Uap merupakan sumber utama pabrik gula. Kurang tersedianya uap dalam jumlah yang cukup akibat rendahnya efisiensi penggunaan uap dapat menimbulkan serangkaian reaksi yang akan mempengaruhi mutu serta jumlah produk yang dihasilkan. Kehilangan energi uap pada proses produksi dapat diatasi dengan pembenahan pada operasi ketel uap secara umum, pembenahan pada sistem steam trapping, pembenahan pada turbin mekanis dan insulasi.

Page 4: Analisis Energi Pabrik Gula Tebu

Pembenahan pada operasi ketel uap secara umum pada dasarnya dilakukan dengan cara peningkatan pengawasan kinerja uap ketel. Pengawasa kinerja ketel uap dilakukan secara langsung maupun tidak langsung. Pengawasan secara langsung antara lain dilakukan dengan pembenahan atau penggantian saluran yang bocor pada sistem uap, penggunaan alat kontrol otomatis untuk memastikan uap hanya digunakan ketika dibutuhkan dan pemeriksaan kebutuhan tekanan uap pada alat bertenaga uap untuk mengevaluasi kemungkinan penurunan tekanan yang dapat diterapkan. Pengawasan secara tidak langsung antara lain dilakukan dengan penyusunan suatu program pengawasan sistem uap yang terpadu beserta dokumentasinya.
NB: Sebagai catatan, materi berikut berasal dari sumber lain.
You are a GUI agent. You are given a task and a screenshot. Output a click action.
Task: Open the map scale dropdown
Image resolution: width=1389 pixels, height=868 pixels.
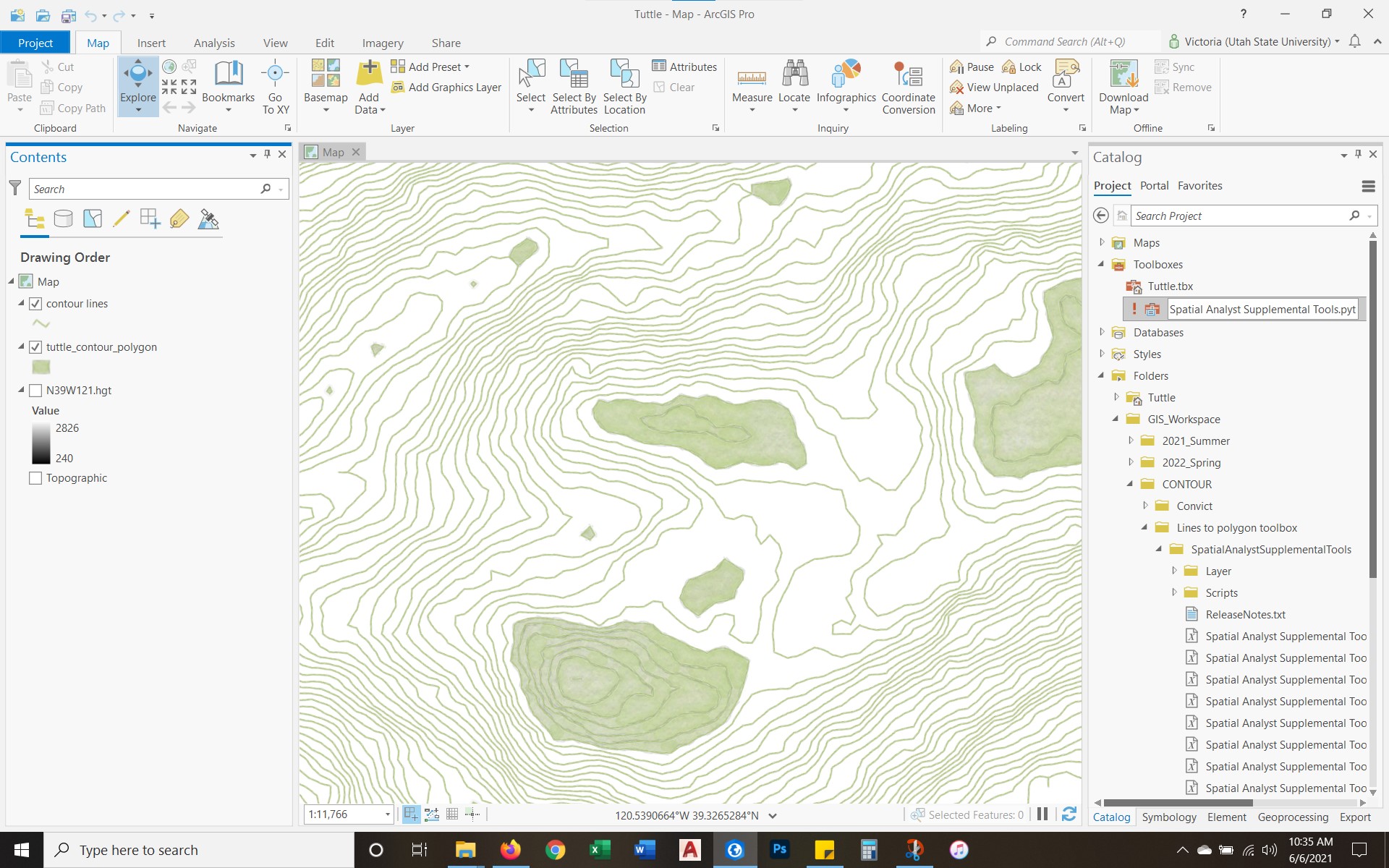click(388, 814)
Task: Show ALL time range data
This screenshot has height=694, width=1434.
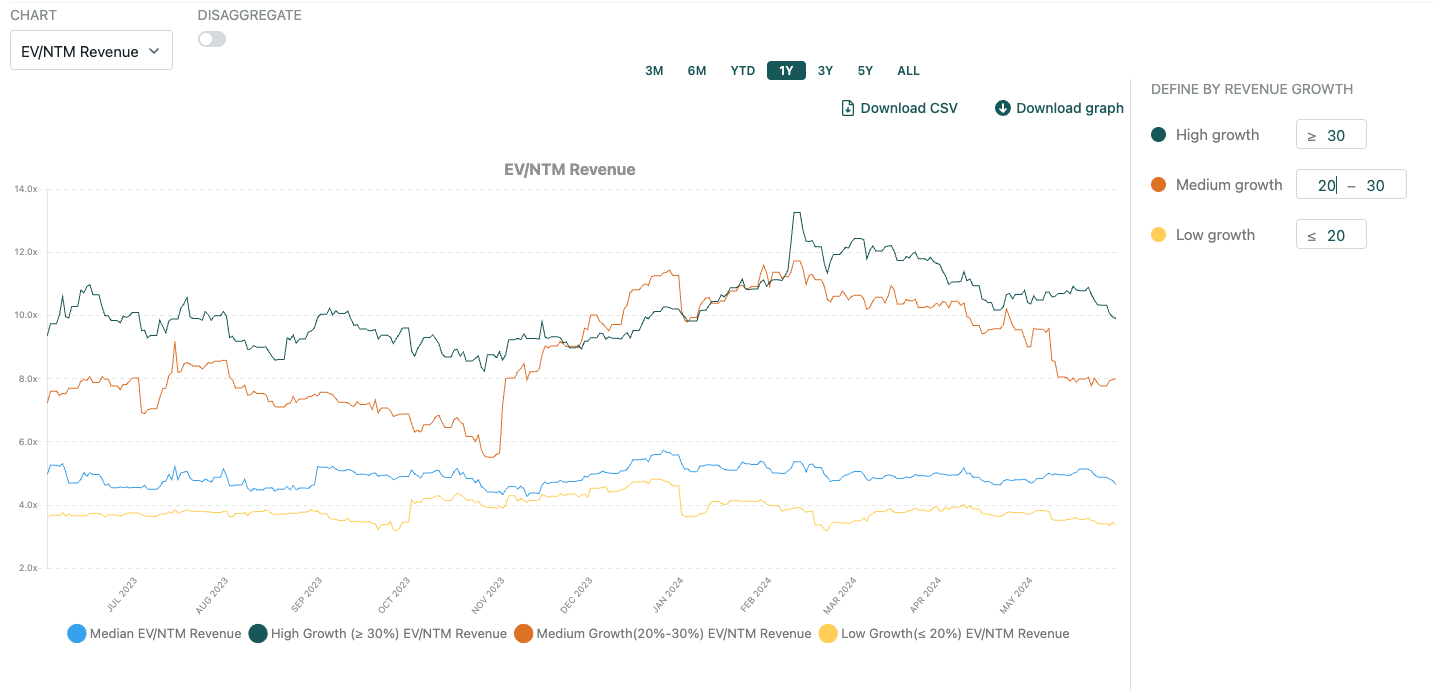Action: (908, 71)
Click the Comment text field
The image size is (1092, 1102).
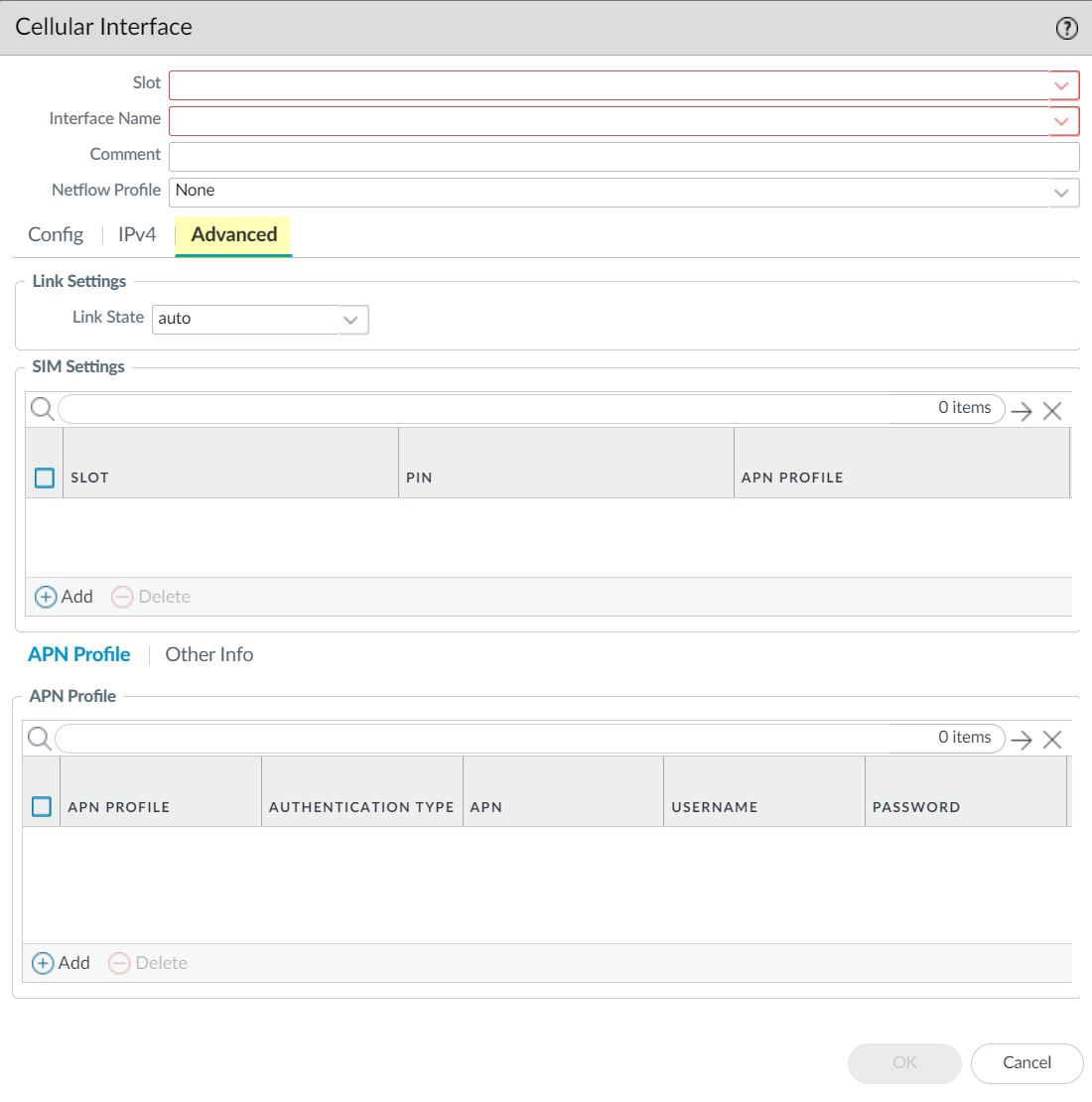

Pembenahan pada sistem steam trapping dilakukan dengan cara melakukan pemeriksaan terhadap ukuran dari steam trap untuk memastikan kesesuainnya dengan sistem drainase kondensat yang diinginkan. Selain itu, pemilihan jenis trap yang tepat juga harus dilakukan agar dapat tercapai efisiensi setinggi-tingginya. Pembenahan pada turbin mekanis dilakukan dengan program pengujian kinerja dan pembersihan turbin secara teratur untuk memaksimalkan efisiensinya. Pemberian insulasi dilakukan untuk mengurangi kerugian panas pada ketel. Kerugian panas disebabkan oleh kerugian cerobong, pembakaran yang tidak sempurna, adanya jelaga dan pancaran panas dari ketel. Pancaran panas dari ketel dapat dikurangi dengan memberi sabut dari lapisan penahan panas pada bagian ketel yang suhunya tinggi.